I know what you’re saying. For one thing, you have to take what the crowd gives you, and feed off of that.
“Exactly, exactly. That’s basically how you DJ — react to the crowd, and the right moment.”
Can you ever be “over-prepared” as a DJ? Do you know what I mean?
“I know exactly what you mean. A lot of DJs have a list where they know, ‘This is going to be the first song, and this is going to be the next song.’ Ok, yeah, cool, but for me personally, it’s way more exciting if you stand there, see the crowd, and respond.”
What kind of setup do you have when you DJ live? I’ve seen you have musicians with you onstage.
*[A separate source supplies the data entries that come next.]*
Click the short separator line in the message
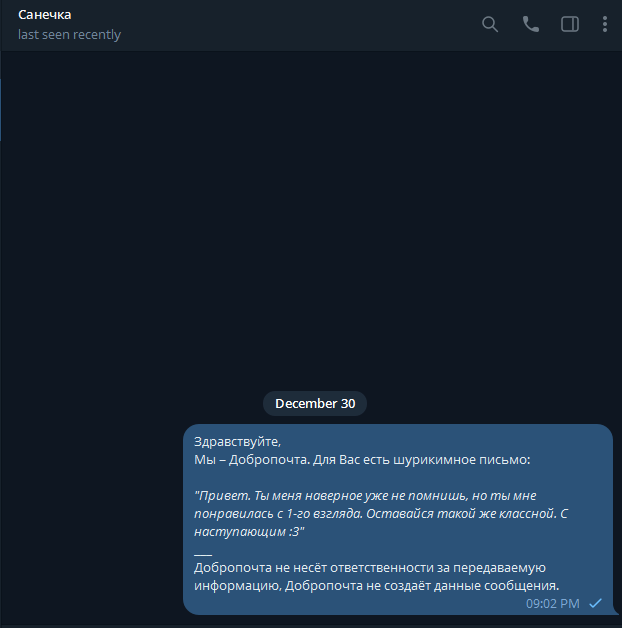tap(203, 555)
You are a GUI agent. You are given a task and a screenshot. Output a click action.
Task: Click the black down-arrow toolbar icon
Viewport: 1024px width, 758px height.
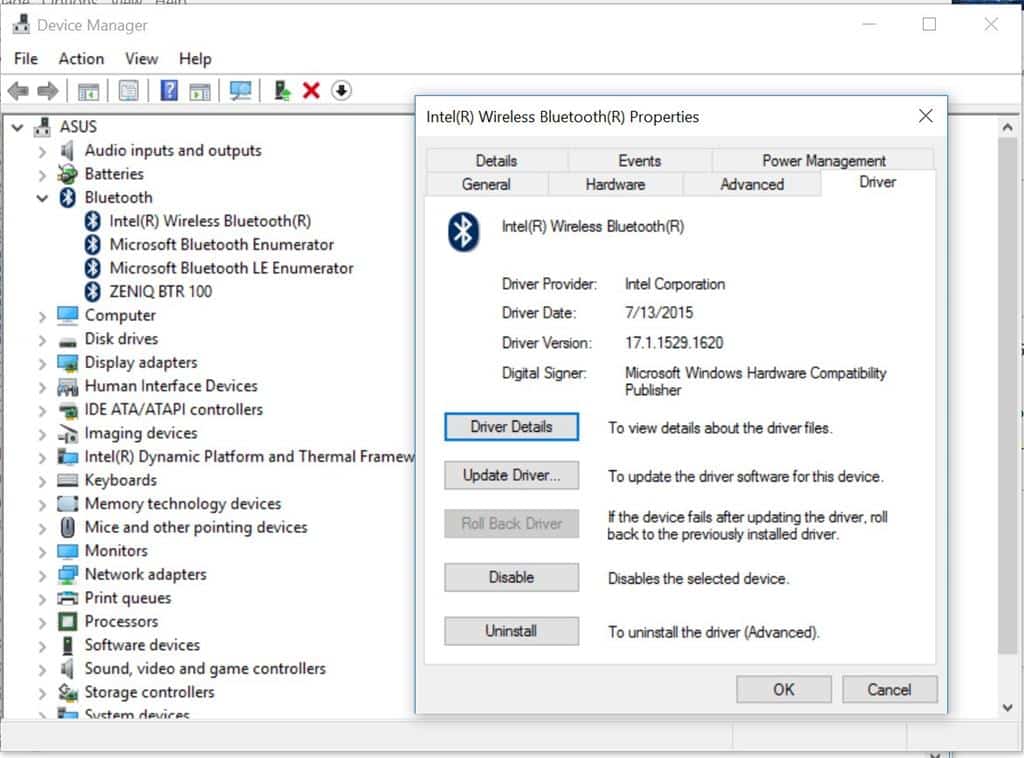(x=341, y=91)
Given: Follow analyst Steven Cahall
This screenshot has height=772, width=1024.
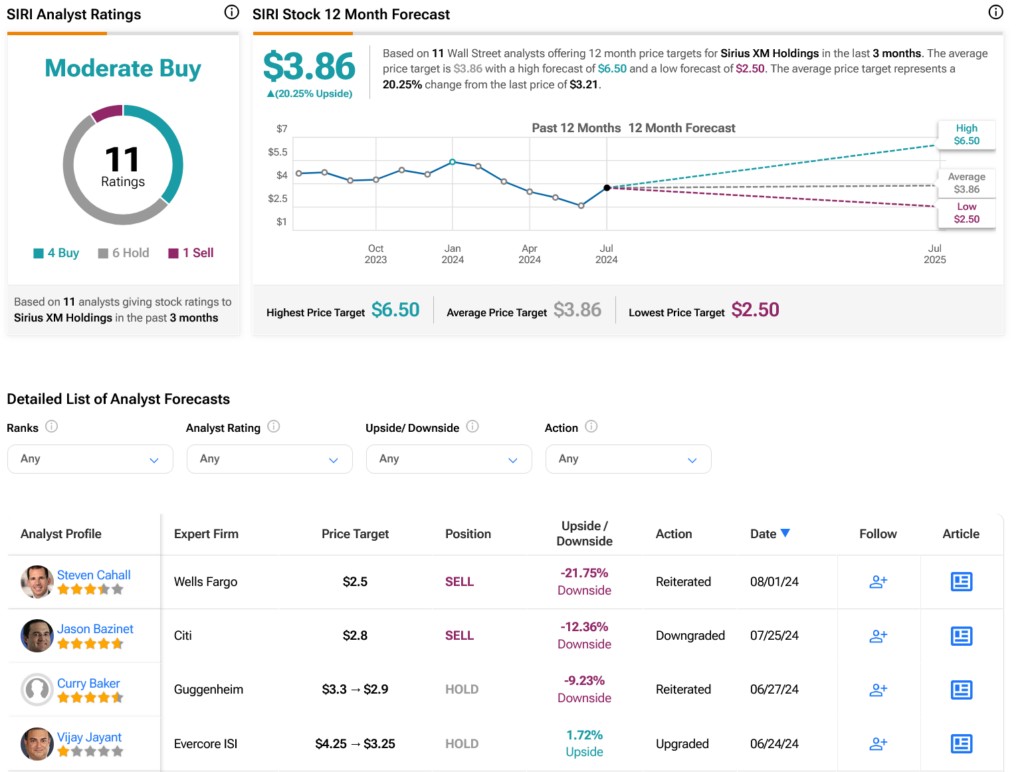Looking at the screenshot, I should tap(878, 582).
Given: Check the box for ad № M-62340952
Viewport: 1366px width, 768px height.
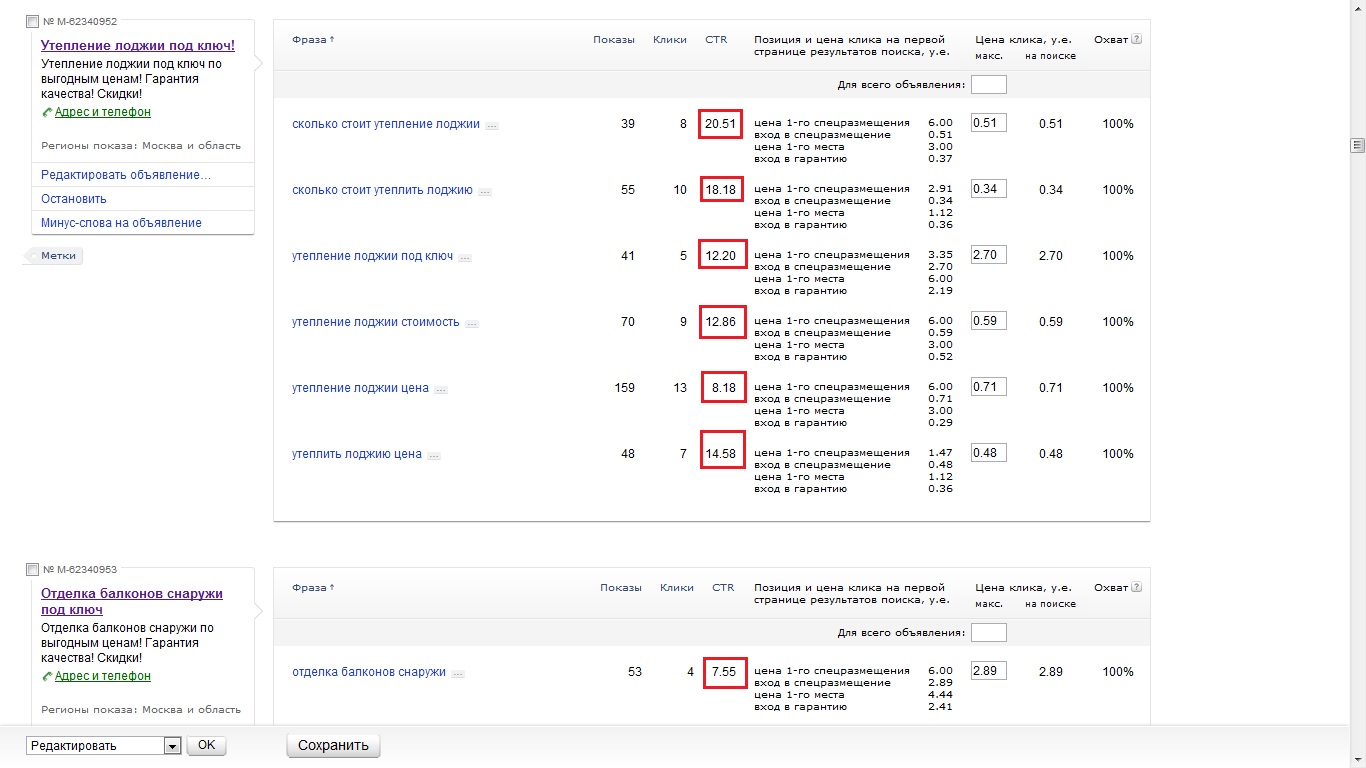Looking at the screenshot, I should coord(32,22).
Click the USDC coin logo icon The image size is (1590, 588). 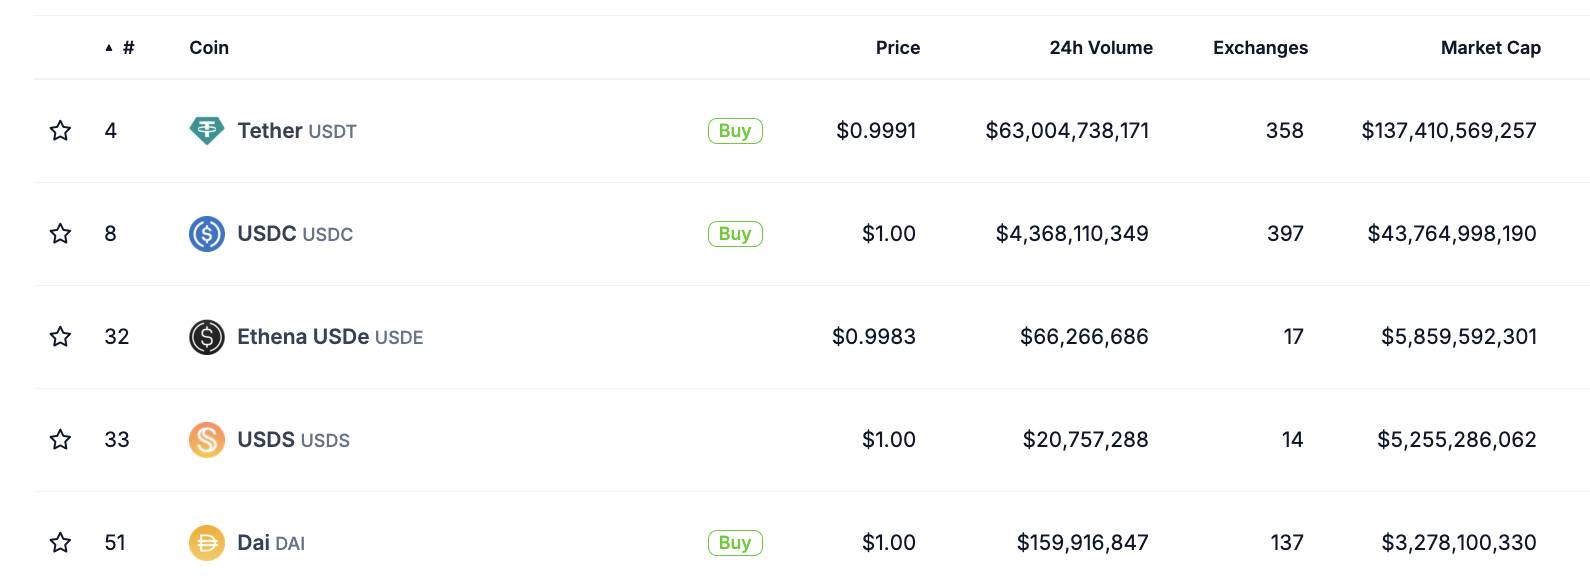tap(207, 234)
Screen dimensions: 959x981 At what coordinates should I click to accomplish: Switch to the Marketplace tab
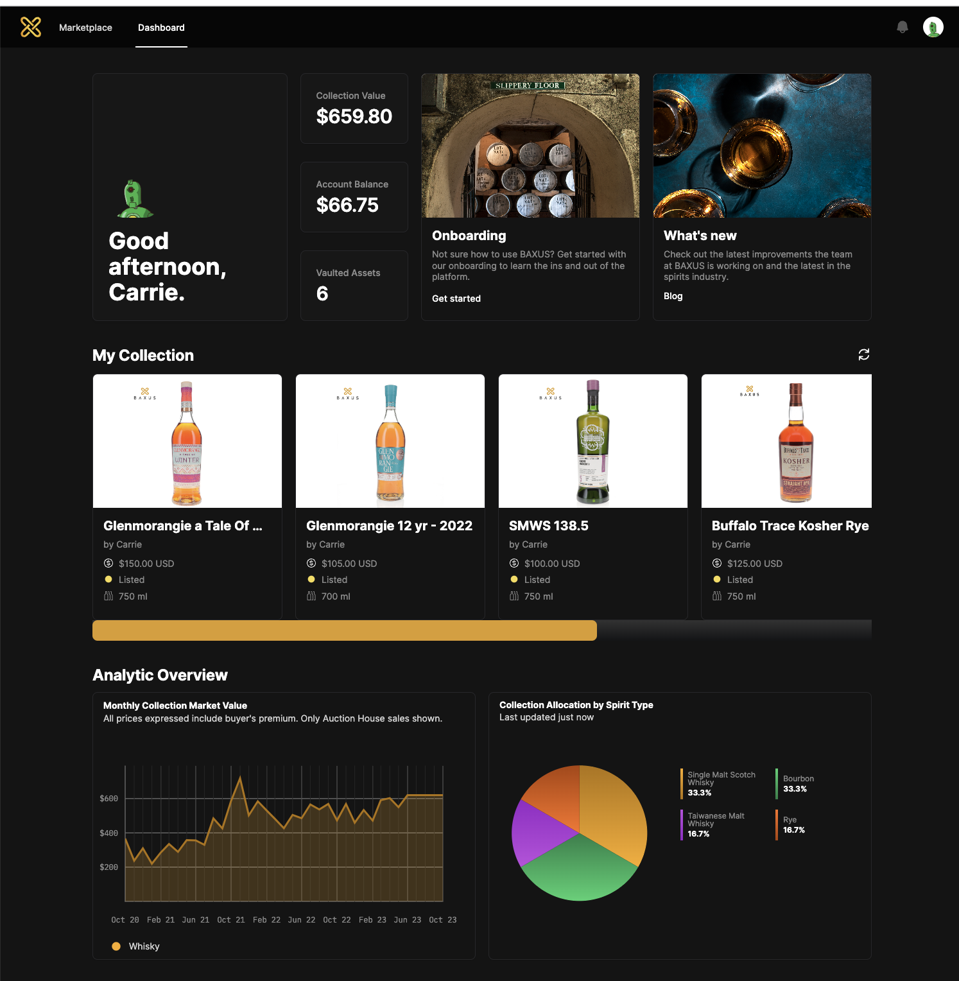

“I have different setups in the U.S. and in Europe, where I will do full band shows with a violin player, saxophone player, percussion, guitar, and piano. All of that stuff is going at the same time, which is obviously complex. Plus I have a huge soundcard on my table.
“For the live stuff I do in the U.S. right now, I’m playing with a saxophonist named Ben, and it’s very simple. I just play my DJ set. I have my USBs with music and I plug them into the Pioneer CDJs [professional DJ decks], and he plugs his saxophone into the mix, and starts jamming.”
I like that sound. A lot of what you do is so melodically based and you also use live instruments on your recordings, which helps gives your music a different feel than a lot of DJ sets that we see today.
“Yeah. Thank you. For me, the best way to do something original is to not follow the rules and just make something that’s my own. And the fun thing about performing with Ben is I really feel we have chemistry up there. I’ve been performing with Ben onstage for two years now. He gets me, musicwise, and I get him.”